Fünfundsiebzig Jahre? - Fünfundsiebzig Jahre!

Als Du geboren wurdest, gab es ein tausendjähriges Reich, das schnell, aber nicht für alle unerwartet, und Gott-sei-Dank nach zwölf langen Jahren endete. In Deiner Jugendzeit versank die rote Sonne bei Capri und die Damen reparierten Nylonstrümpfe oder malten Nähte aufs Bein. Es gab Radios mit magischen Augen, die die neuesten Schlager ins Haus brachten. Vom Urlaub in fernen oder nahen Ländern wagte fast niemand zu träumen. Im kurzen Urlaub wurden zum Beispiel Kartoffeln geerntet oder gearbeitet. Gearbeitet wurde ohnehin an sechs Tagen pro Woche. Noch nicht einmal Lotto gab es, als Du geboren wurdest - aber Du bist ja ohnehin besser als jeder Sechser!

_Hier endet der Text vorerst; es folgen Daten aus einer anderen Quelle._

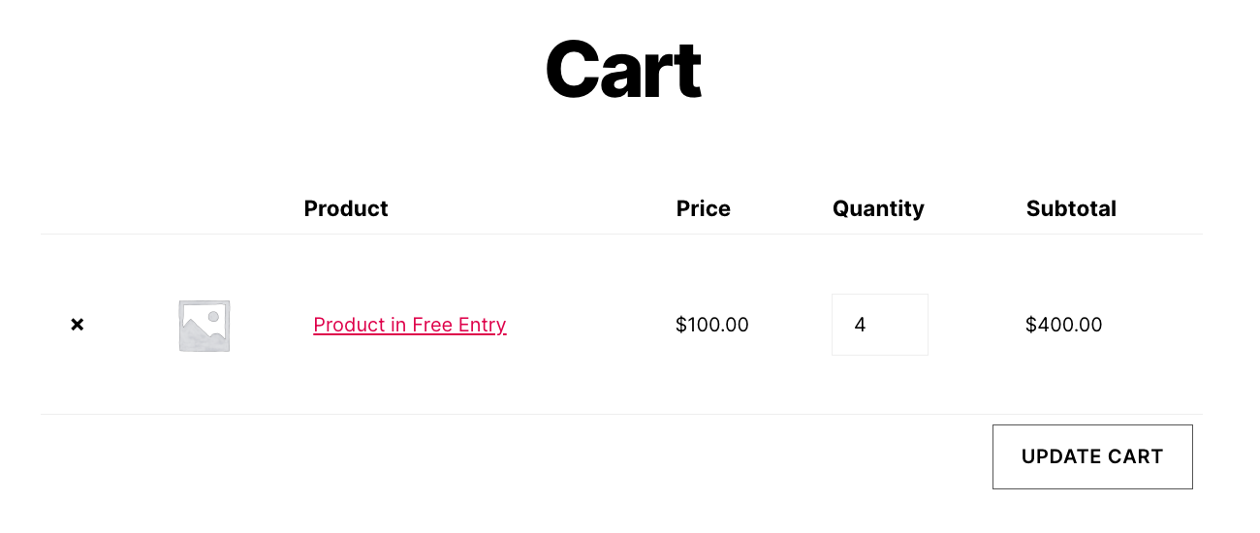This screenshot has width=1260, height=533.
Task: Click the $100.00 unit price
Action: 712,325
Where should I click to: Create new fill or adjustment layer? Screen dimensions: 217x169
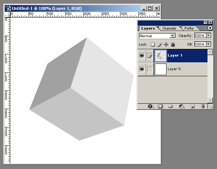(x=181, y=106)
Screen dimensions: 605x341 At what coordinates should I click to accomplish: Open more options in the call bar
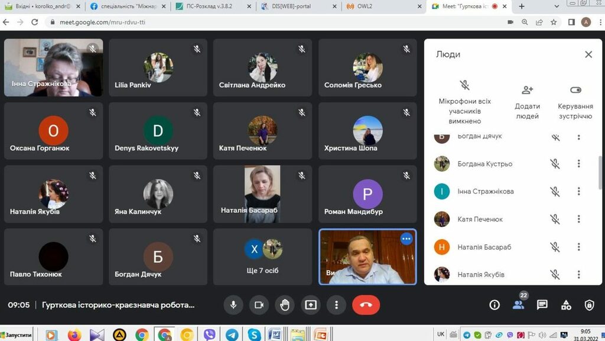(x=336, y=305)
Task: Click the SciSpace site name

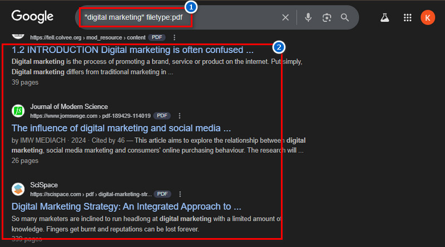Action: coord(44,185)
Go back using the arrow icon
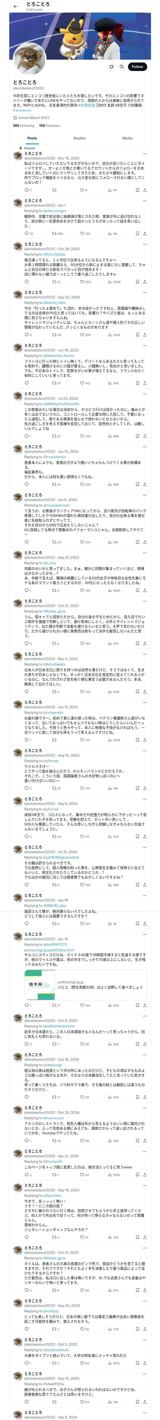This screenshot has height=1420, width=160. (x=15, y=6)
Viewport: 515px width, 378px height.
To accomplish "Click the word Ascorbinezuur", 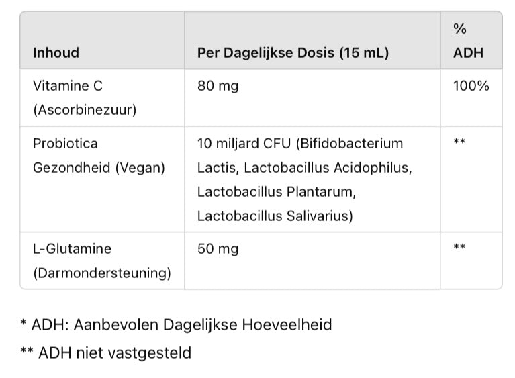I will click(x=85, y=109).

Für die Erde sind fünfundsiebzig Jahre nichts, sogar Olivenbäume sind noch jung. Menschen haben mit dem Erreichen des Seniorenpasses leider meistens ihre Träume begraben und ihre Lebenswirklichkeit geschaffen. Wie aktives Altern aussehen kann, dafür bist Du uns Vorbild: Du kannst noch spielen, bist neugierig und voller Ideen. Viele Pfade hast Du beschritten, manchmal bist Du umgekehrt aus Sackgassen. Es ist ein buntes Mosaik, Dein Leben. Sicher hast Du bemerkt, was nicht altert an uns: Gefühle sind es, die immer jung sind, weil sie ganz in der Gegenwart sind. Und wenn unsere Worte zu unseren Gefühlen passen, leben wir unser Leben und erfahren manchmal ein Stück Unendlichkeit. Wir hoffen wider schlechte Erfahrungen, wir glauben manchmal Dinge, weil wir es wollen, wir tun Dinge, von denen andere sagen, das hat keinen Zweck. Fünfundsiebzig Jahre: Wenn man wie Du den Humor nicht verloren hat, kann man sicher über frühere Aufgeregtheiten herzlich lachen. Wenn Du Deine Falten lachend gestaltest, dann wirst Du kein böser alter Mensch werden. Du gehörst zu einer wachsenden Personengruppe: Es gab vor einigen Jahren genauso viele Menschen unter zwanzig wie über sechzig Jahren. Wir, die wir ja nicht jung sterben wollen, vergrößern die Gruppe der Älteren. Alt sind wir erst dann, wenn die Vergangenheit uns interessanter als die Zukunft erscheint! Wir trafen uns auf unserem Weg durchs Leben und sind uns hoffentlich lange Weggefährten und - Gefährtinnen. Lass uns weiter unsere Getrenntheit niederhalten. So wird die Welt zu einem Garten, in dem sich leben lässt. Wir werden zusammen alt sein! Das ist eine schöne Eifler Redewendung, die mir erst weit weg von der Eifel bewusst wurde. Sie hat etwas Friedvolles. Fünfundsiebzig Jahre? Na und? Wir wollen zusammen alt werden!